Pfleger führt uns in seiner Biografie aber auch zurück in eine Zeit, als das Musikbusiness in Österreich noch völlig konträr zur Gegenwart funktionierte. Abseits des Internets war man angewiesen auf eine gute Vernetzung und das Wohlwollen wichtiger Player in der Szene, wo Pflegers positives Naturell durchaus auf Anklang stieß. Wer schon einmal persönlich mit dem Gitarristen und Songwriter zu tun hatte, weiß, dass der Spitzname „Sunny“ in vielerlei Hinsicht gerechtfertigt ist. Nicht zuletzt durch seine positive Ausstrahlung hat er sich den Kampfgeist bewahrt, auch in dürftigeren und kreativ brachliegenden Momenten an sich und das Projekt zu glauben, die Historie von Opus weiterzuschreiben und bis zum Ende in der Grazer Oper 2021 zu prägen. Als der Gesundheitszustand von Sänger Herwig Rüdisser ein Weiterkommen nicht mehr zuließ, schloss sich der Akt, der ohne den Kärntner Sänger, dafür aber mit dem Schick Sisters als künstlerische Kooperationspartnerschaft weitergeführt wird.

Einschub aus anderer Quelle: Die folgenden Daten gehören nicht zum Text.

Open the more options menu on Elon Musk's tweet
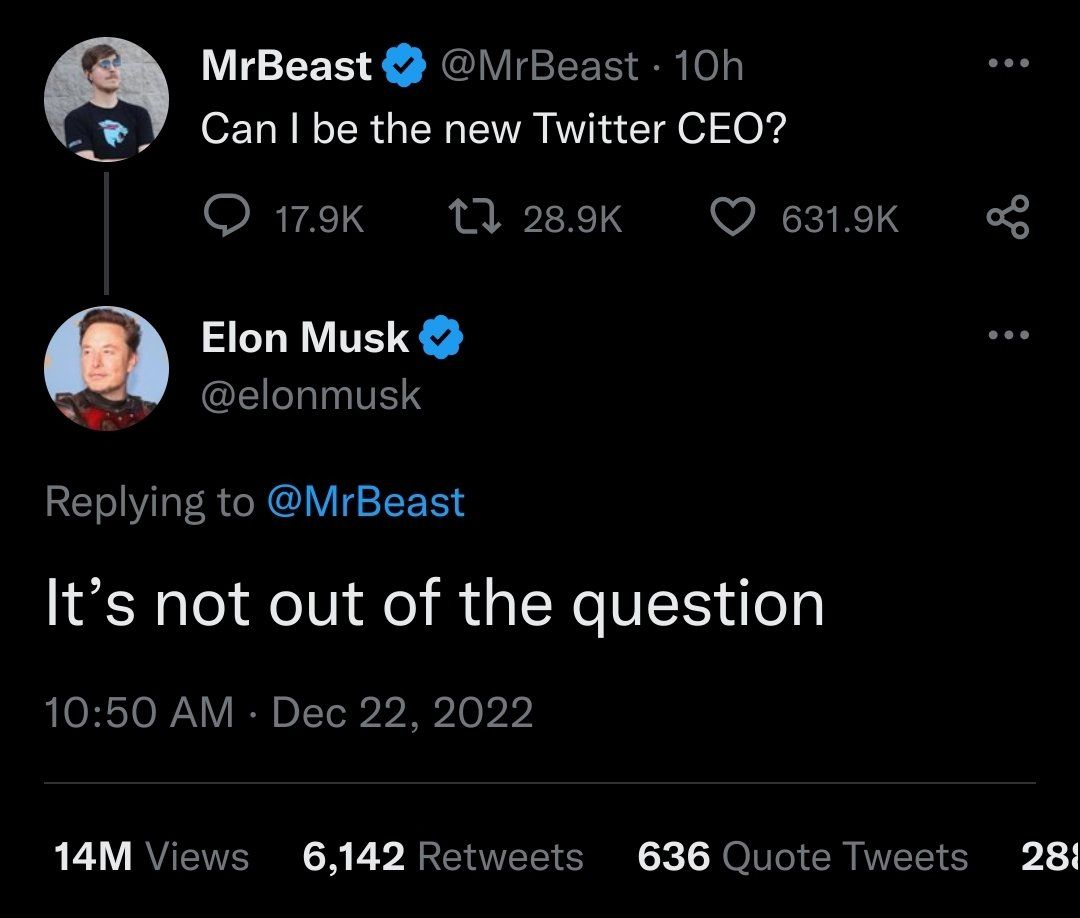1080x918 pixels. [1007, 335]
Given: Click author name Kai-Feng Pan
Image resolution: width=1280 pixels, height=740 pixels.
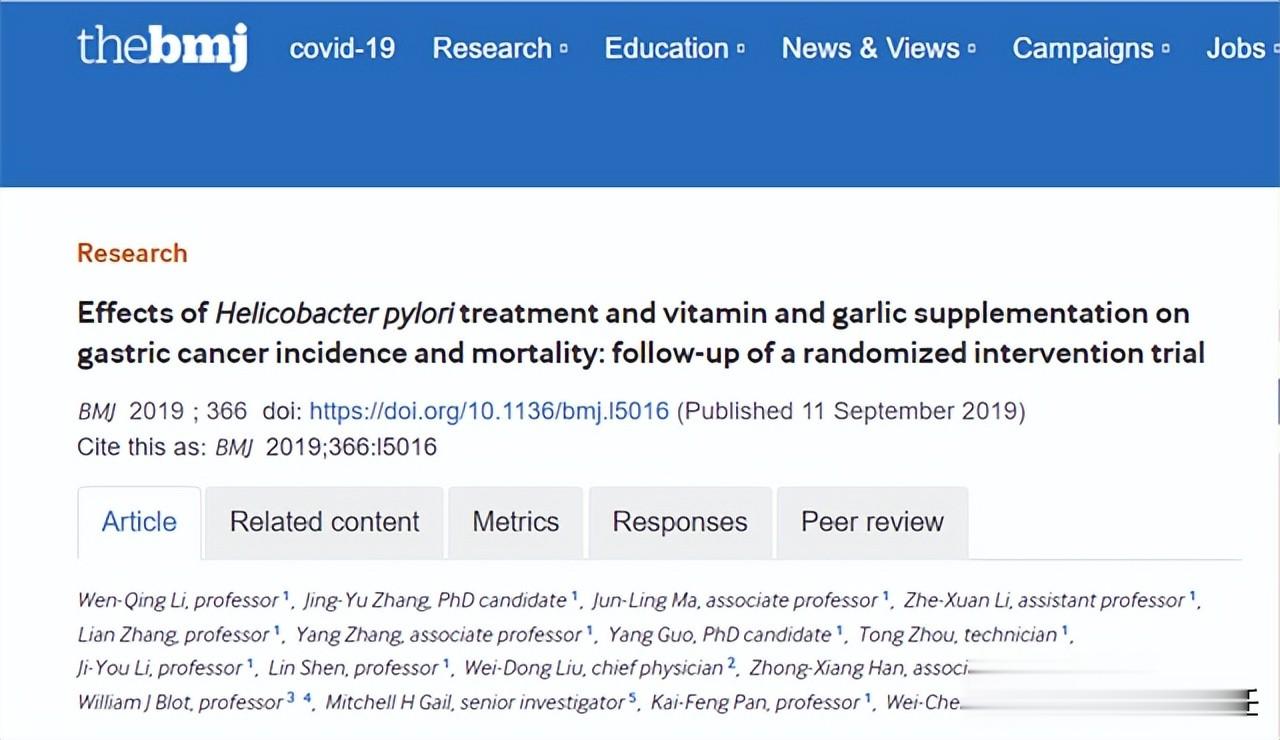Looking at the screenshot, I should (699, 703).
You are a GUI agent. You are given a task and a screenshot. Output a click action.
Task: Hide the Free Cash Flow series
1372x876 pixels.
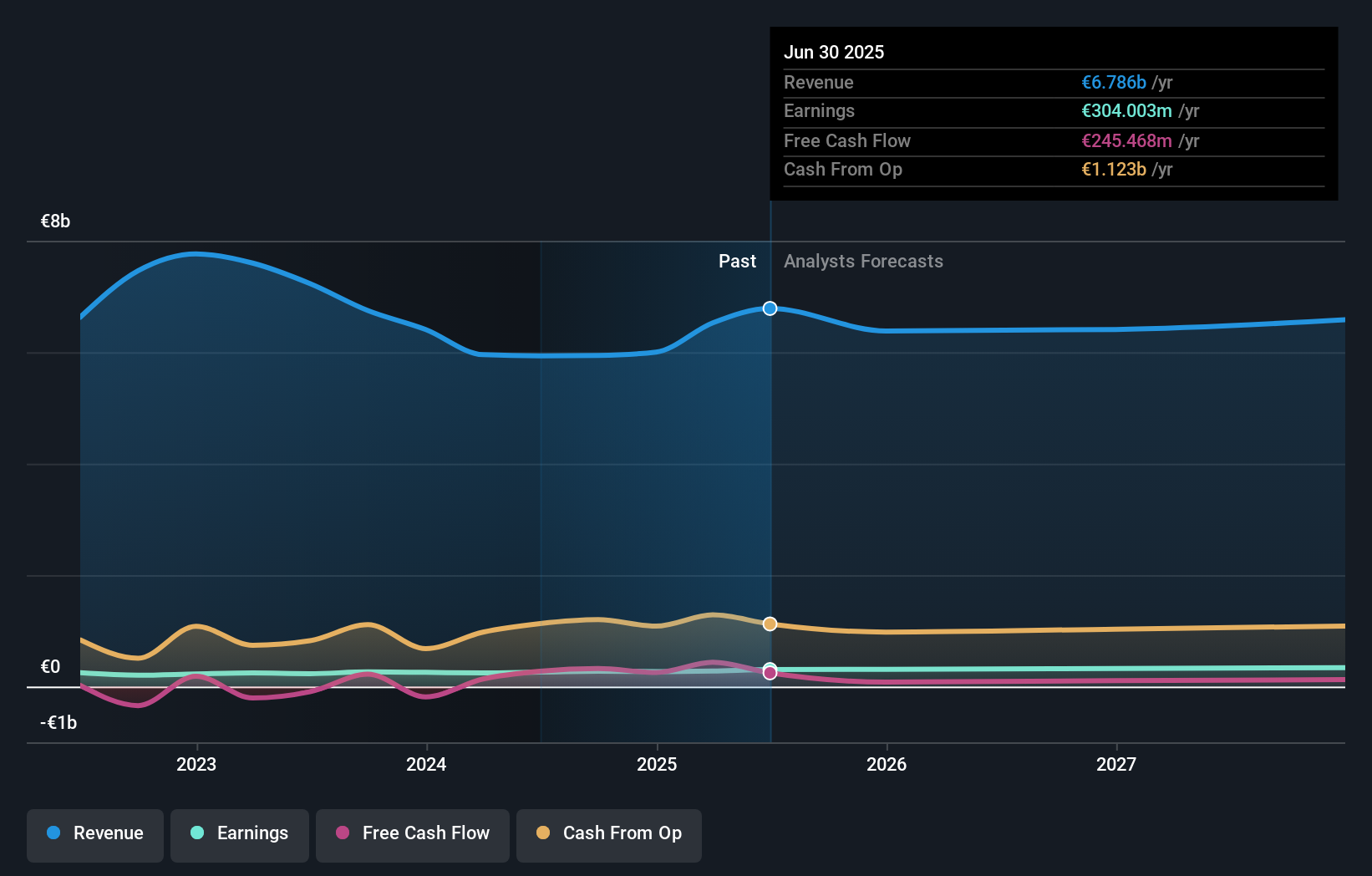pyautogui.click(x=413, y=834)
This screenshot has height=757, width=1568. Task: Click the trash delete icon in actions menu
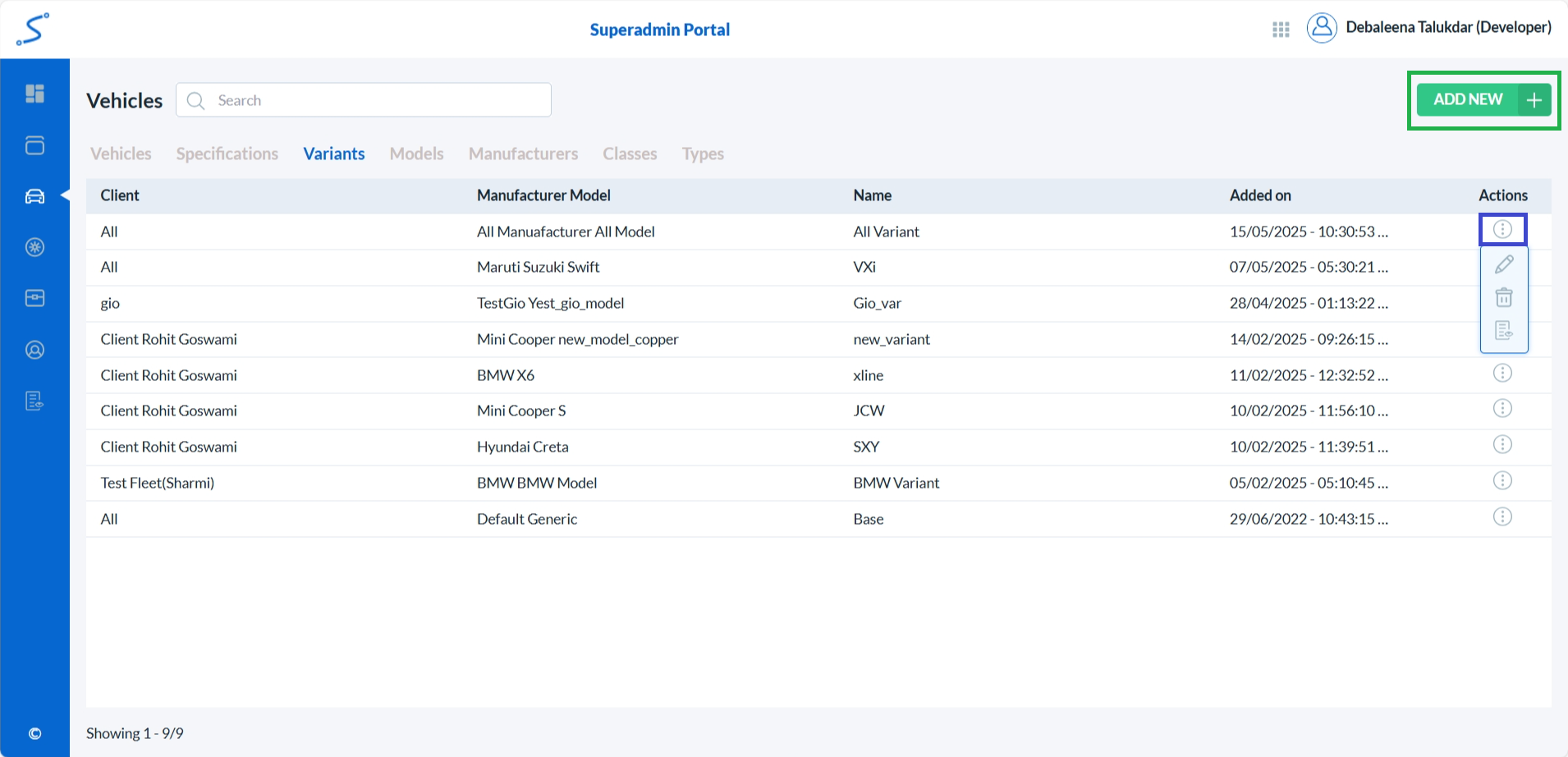[x=1503, y=297]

Leidenschaft und Beharrlichkeit
Pflegers Lebensrückschau ist kurzweilig verfasst und durch die Einteilung in kurze Kapitel sehr einfach und flüssig konsumierbar. Wiewohl der Fokus natürlich auf Wohl und Wehe des großen Kultsongs liegt, bekommt man einen profunden Einblick in eine Geschichte, die aus inniger Freundschaft, Beharrlichkeit und Leidenschaft für die Musik besteht. In seiner gewohnt uneitlen Art und Weise ist sich der Musiker auch nicht zu schade, sich im Laufe des Buches bei unzähligen Wegbegleitern zu bedanken und die Credits an jene zu vergeben, die ihn und die Karriere seiner Band elementar prägten. „Live Is Life“ wird übrigens heute noch immer rund 700 Mal am Tag gespielt und hat auch mehr als 40 Jahre nach seinem Entstehen nichts von seiner eingängigen Magie verloren. Happy Birthday, Ewald Pfleger. Und danke für eine schöne Zeitreise in ein legendäres Kapitel der österreichischen Musikhistorie.